Good question! If the naive Bayes assumption doesn't hold, the classifier typically still does well when the following condition holds: features indicative towards one class, stay indicative towards that class, independent of all the other features given in the instance. Imagine a spam vs non-spam email classifier. Naive Bayes assumes that certain words are more likely given that the email is spam vs non-spam. i.e. these words are then indicative towards spam and their log(P(word|spam)) are positive (if class spam=+1). At the end when we do the classification we sum up the log probabilities log(P(word |y)) for each y (spam / not-spam). Because the Naive Bayes doesn't actually hold, these log-probabilities may be a little too high or a little too low, but it is unlikely that a spammy word suddenly is estimated as indicative towards not-spam. The classifier breaks when features interact in a way that makes them change which class they support, i.e. if word W together with word V is highly indicative towards spam, but word W without word V is highly indicative towards non-spam. You can actually test that for pairs of words empirically.
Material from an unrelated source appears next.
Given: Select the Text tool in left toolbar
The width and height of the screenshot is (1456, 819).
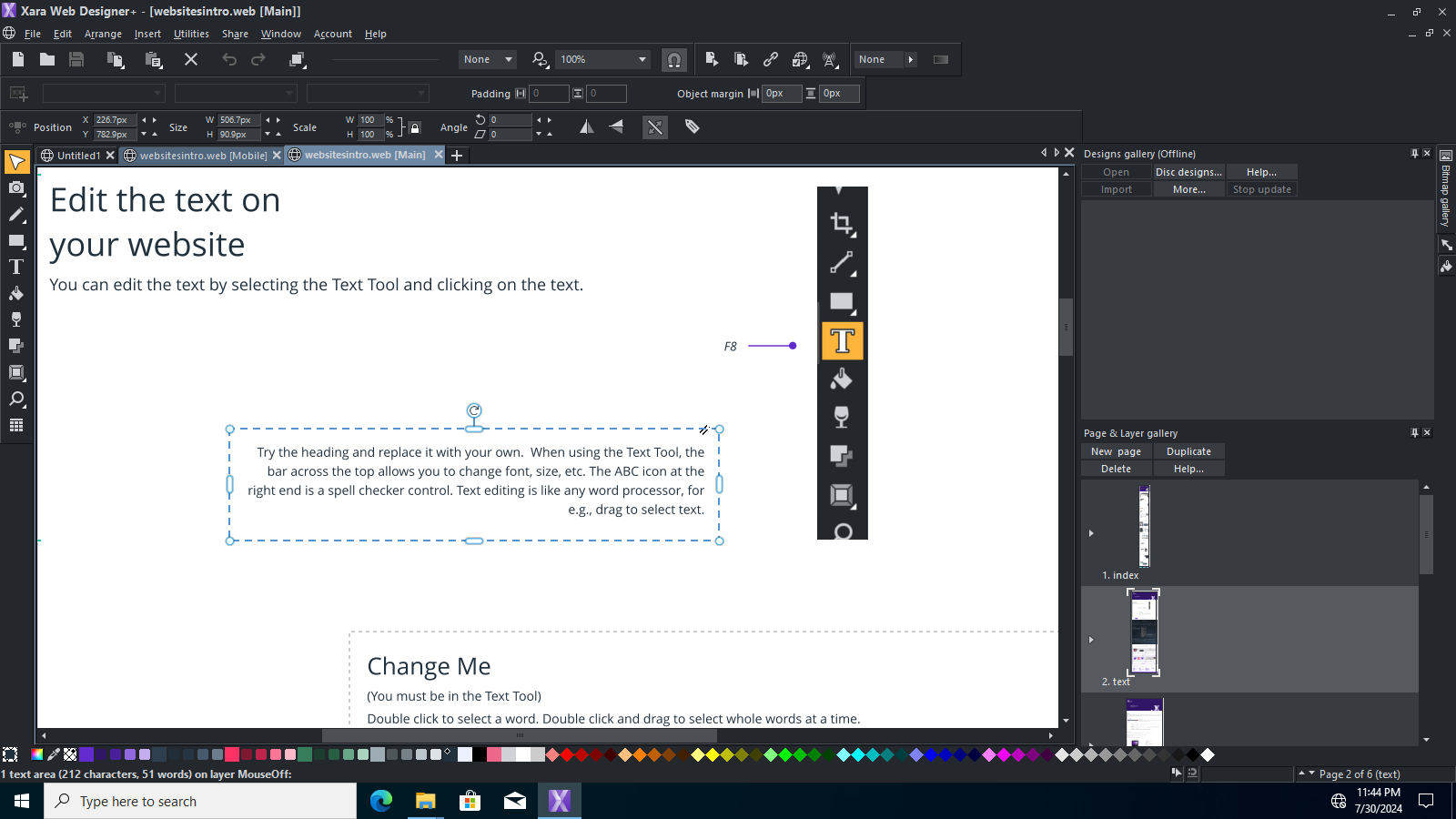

For larger sets it quickly becomes infeasible to check. Hope this helps.

@jachawkvr 4 жыл бұрын

Thank you so much for explaining this! This helps me understand the naive bayes algorithm a little better as well.

@anantbansal5901 5 ай бұрын

@@kilianweinberger698 'these words are then indicative towards spam and their log(P(word|spam)) are positive (if class spam=+1)' how can log(P(word|spam)) be positive? assuming it is a natural log and noting that P(.) is always less than equal to 1?

@anantbansal5901 5 ай бұрын

oh i guess I got the catch here, it shall be log(P(word|spam)/P(word|not spam)), right?

@bharasiva96 4 жыл бұрын

At 32:00 shouldn't the summation from 1 to n_c? I don't follow what n here represents.

@kilianweinberger698 4 жыл бұрын

Yes that should be n_c. Thanks for pointing it out!

@coffeenerd4932 Жыл бұрын

@@kilianweinberger698 Isn't your original summation from 1..n correct, because the indicator function filters out all elements from other classes? If we go from 1..n_c, the index would no longer match up with the training examples...